- Circle denies reports of seeking U.S. banking license.
- Circle urges clear U.S. stablecoin legislation, rejects banking status.
Circle, one of the world’s largest stablecoin issuers, has officially denied recent reports that it is seeking a U.S. federal bank charter. Chief Strategy Officer and Head of Global Policy Dante Disparte released this announcement to explain Circle’s stance as regulators and media outlets intensified their scrutiny.
Circle Pushes for Stablecoin Legislation, Rejects Banking License Rumors
The Wall Street Journal recently announced that U.S. crypto operations, including Circle and BitGo had initiated preparations to file for banking licenses in the United States. The sources noted that these firms sought enhanced connections with United States banking institutions. Circle officially stated that its institution would not pursue a banking license acquisition.
On April 25, Disparte published a post through his X (formerly Twitter) profile to clarify the matter. He declared that Circle will not transform into any form of bank, alongside refusing to establish insured depository institutions. He clarified that the company plans to follow payment stablecoin regulations, which will become effective in the near future. The forthcoming regulations could force Circle to apply for registration either as a federal or state trust charter entity or a nonbank license institution.
Disparte declared that Circle upholds its commitment to following established laws. He asked members of Congress to carry out the swift passage of bipartisan stablecoin legislation. From his perspective, regulatory clarity is fundamental for supporting innovation and market stability and consumer protection in America.
Even though Circle makes this announcement, the transformation of crypto companies into traditional financial institutions continues to be a subject of ongoing analysis and discussion. Many crypto firms lost their access to the U.S. financial system during 2022 when FTX collapsed and was followed by Silvergate and Signature banks ceasing operations. The connection between crypto and traditional finance experienced a major deterioration.
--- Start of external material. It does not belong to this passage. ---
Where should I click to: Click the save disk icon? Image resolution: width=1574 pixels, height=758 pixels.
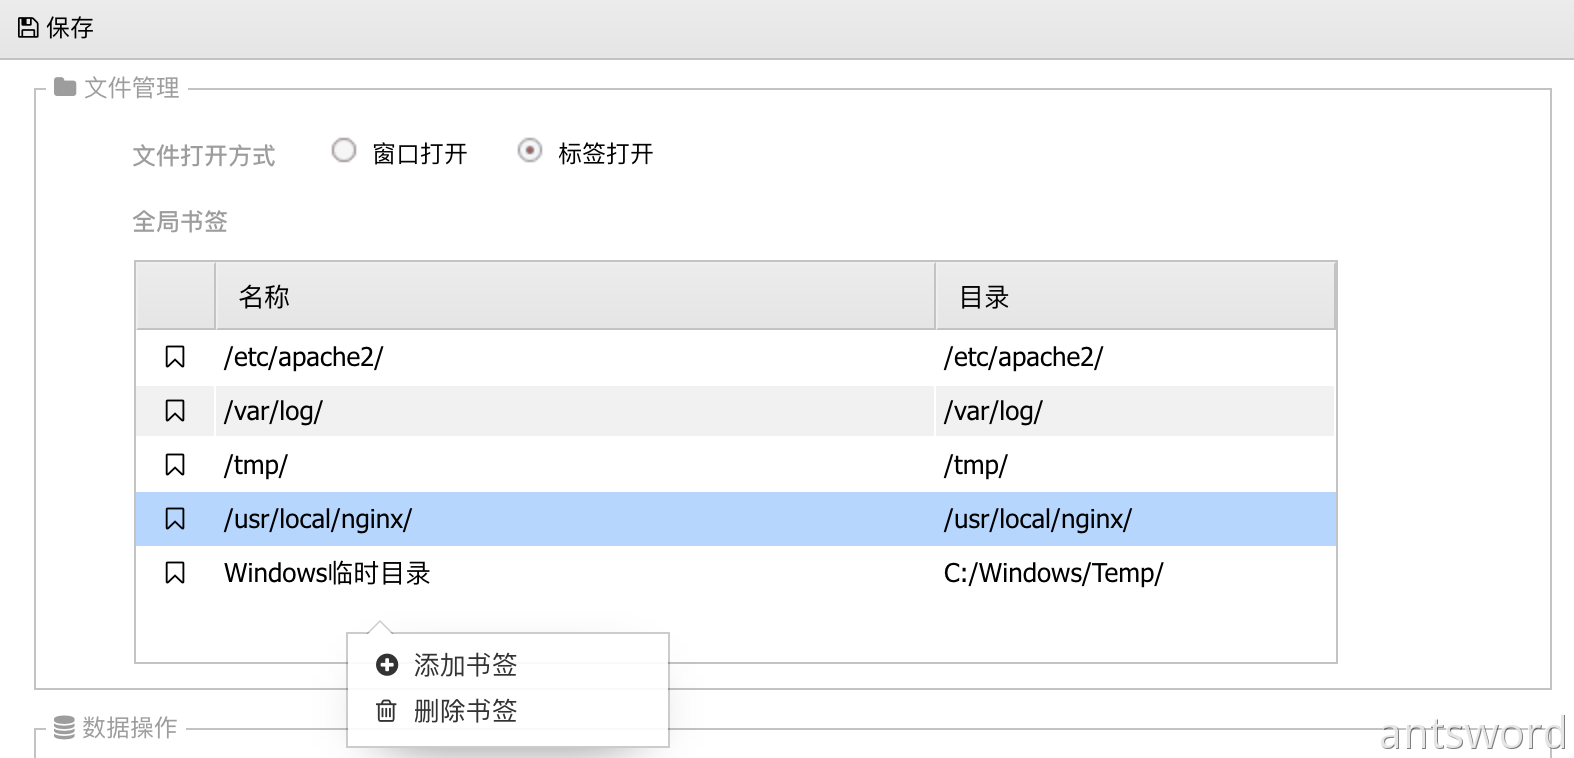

However, the landscape is evolving. Several large crypto companies work to establish entry into banking services without necessarily converting into banking institutions. Traditional banking institutions are now researching setting up crypto-related services because they aim to satisfy rising customer needs in the market. This shows a renewed interest in bridging the gap between traditional finance and the digital asset world.
Circle Defends Against Bank Regulations
Meanwhile, the U.S. regulatory authorities are dedicated to creating new guidelines that will govern stablecoins. Earlier this month, the U.S. House Financial Services Committee chose to support a Republican-backed bill that introduced novel regulatory parameters for stablecoins. Washington is accelerating its response to stablecoins as the market continues to expand rapidly.
The current regulatory shifts have elevated Circle’s role in the sector. As Circle defends against bank legislation, it demonstrates its dedication to operating under stablecoin-specific governance instead of banking standards in the future.
Lastly, the statement from Circle makes it clear that they will not transform into a banking institution, even though rumors persist regarding crypto firms pursuing banking status. The company dedicates itself to compliance work, along with fostering cooperation and seeking regulatory clarity for its operations. The upcoming months require intense focus on U.S. stablecoin regulation because they will determine the destiny of companies like Circle alongside the entire crypto industry.
The post Circle Denies Seeking U.S. Banking License, Urges Clear Regulations appeared first on Live Bitcoin News.